Ricerca e sviluppo: a Lucca oltre 5 milioni di finanziamenti per 13 aziende innovative

FIRENZE – Tredici imprese innovative della provincia di Lucca riceveranno dalla Regione Toscana un totale di 5,1 milioni di euro di finanziamenti per altrettanti progetti di ricerca e sviluppo. Le graduatorie dei vincitori dei tre bandi riservati alle grandi, medie e piccole imprese sono state approvate nel corso dell'ultima Giunta regionale.

"Abbiamo anticipato – spiega il presidente della Regione, Enrico Rossi – 8 milioni dal nostro bilancio per pubblicare i bandi prima delle altre Regioni. Adesso che i fondi europei sono arrivati abbiamo potuto quintuplicare le risorse che mettiamo a disposizione del sistema produttivo. Per Lucca si tratta di un investimento totale, tra risorse pubbliche e private, di quasi 15 milioni di euro con i quali le imprese automatizzeranno i loro processi produttivi, introdurranno nuovi materiali, svilupperanno tecnologie informatiche, nelle telecomunicazioni e nella fotonica. E' la Toscana che innova, anche grazie all'apporto decisivo di università e centri di ricerca, e che noi premiamo attraverso i fondi europei con la convinzione che solo cofinanziando gli investimenti delle imprese si potranno avere una ripresa economica stabile e nuovi posti di lavoro".

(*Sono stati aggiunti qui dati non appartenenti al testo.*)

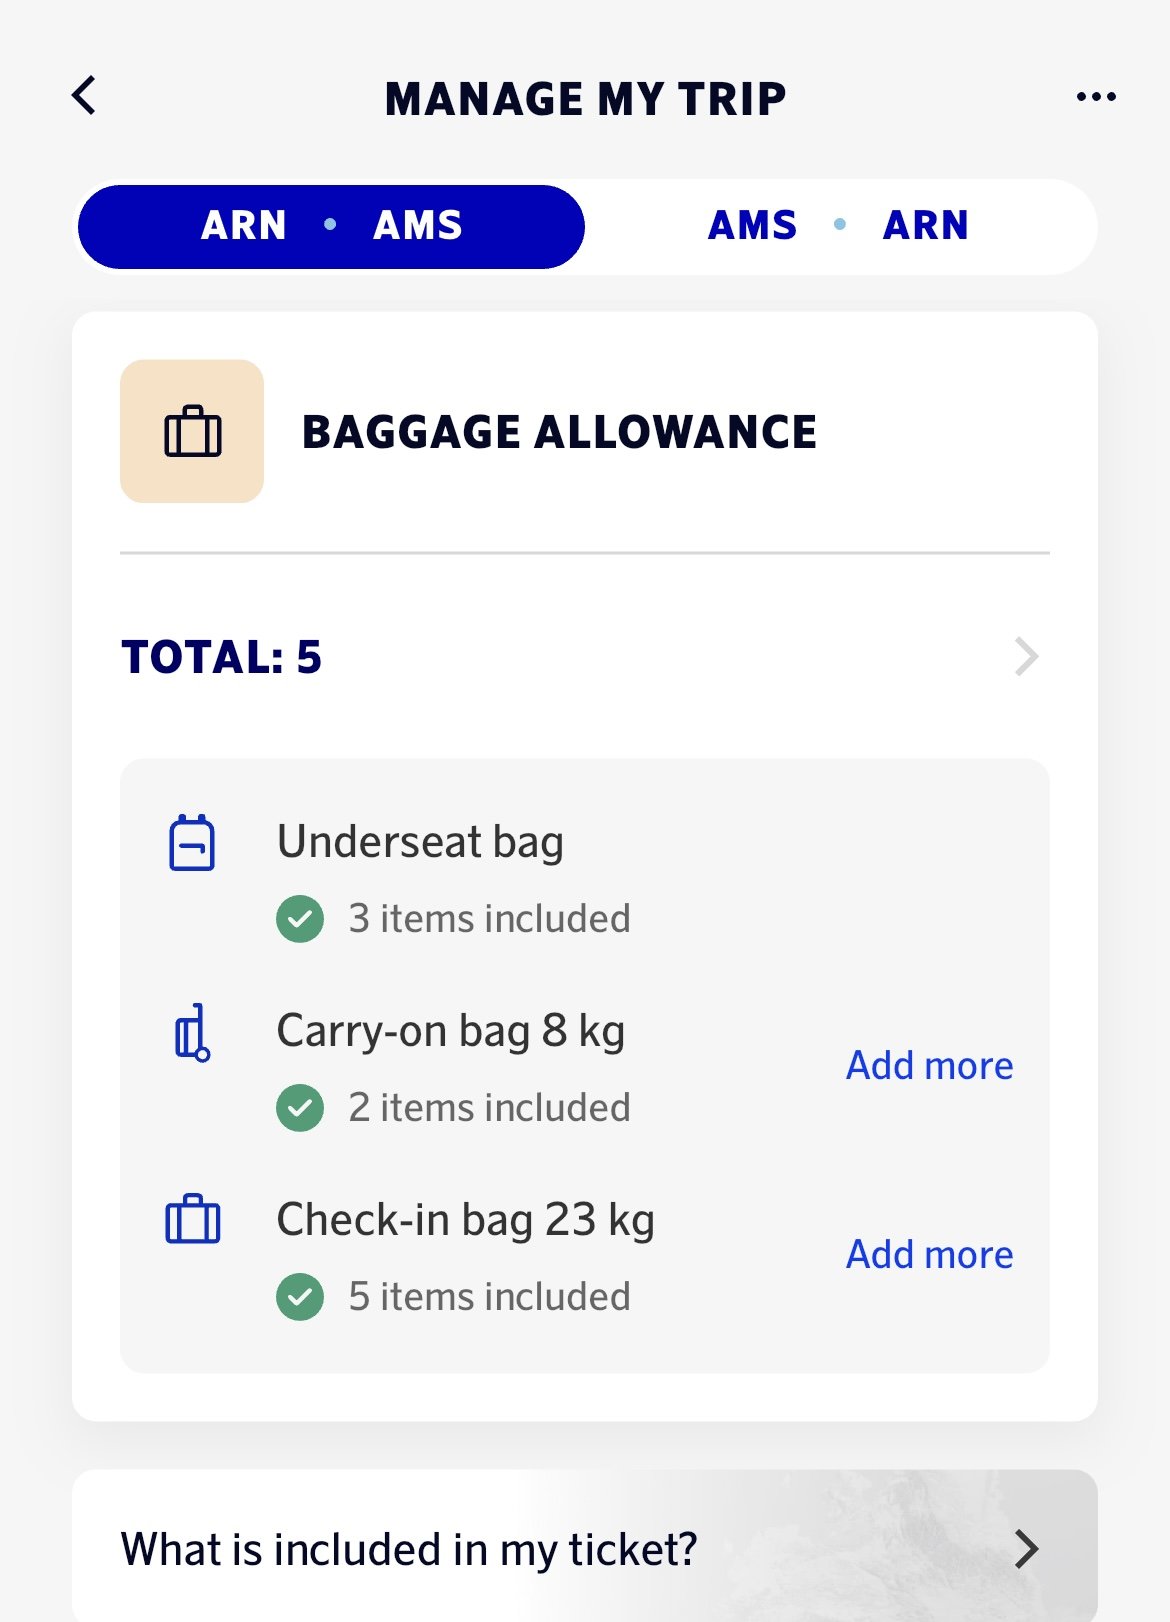The height and width of the screenshot is (1622, 1170).
Task: Tap the Carry-on bag trolley icon
Action: [x=192, y=1033]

Il primo bando, riservato ai progetti strategici di ricerca e sviluppo, ha visto premiate 3 aziende lucchesi. Si tratta della Lucart, della Kendrion e di Futura spa. Altre 3, la Ecopol, la Caen e la Maflex, hanno ottenuto finanziamenti sul secondo bando che riguardava i progetti di ricerca e sviluppo delle piccole e medie imprese.

Il terzo prevedeva aiuti all'innovazione delle piccole e medie imprese e sono state 7 quelle vincitrici. I finanziamenti sono andati infatti a Geosolutions, Nubess, Gambini, Microtest, Altopack, Itmind e ancora la Caen.

"Lavoreremo - aggiunge l'assessore al credito e alle attività produttive, Stefano Ciuoffo – per fare in modo che anche le risorse europee previste per i prossimi anni possano essere anticipate, così da finanziare ulteriori progetti che figurano nelle graduatorie dei bandi 1 e 2 ed aprire anche un nuovo bando di ricerca e sviluppo già nel corso del 2016. In questo modo le nostre PMI potranno avere risorse per aggiornarsi ed esplorare con la ricerca nuove strade da percorrere per i loro prodotti o nell'innovazione del processo produttivo. Per uscire dalla crisi infatti è indispensabile innovare e dare spazio ai giovani".

Collegati a questo indirizzo per consultare le graduatorie dei progetti fin qui finanziati.

L'arrivo di ulteriori finanziamenti a valere sui fondi europei è atteso per le prime settimane del prossimo anno.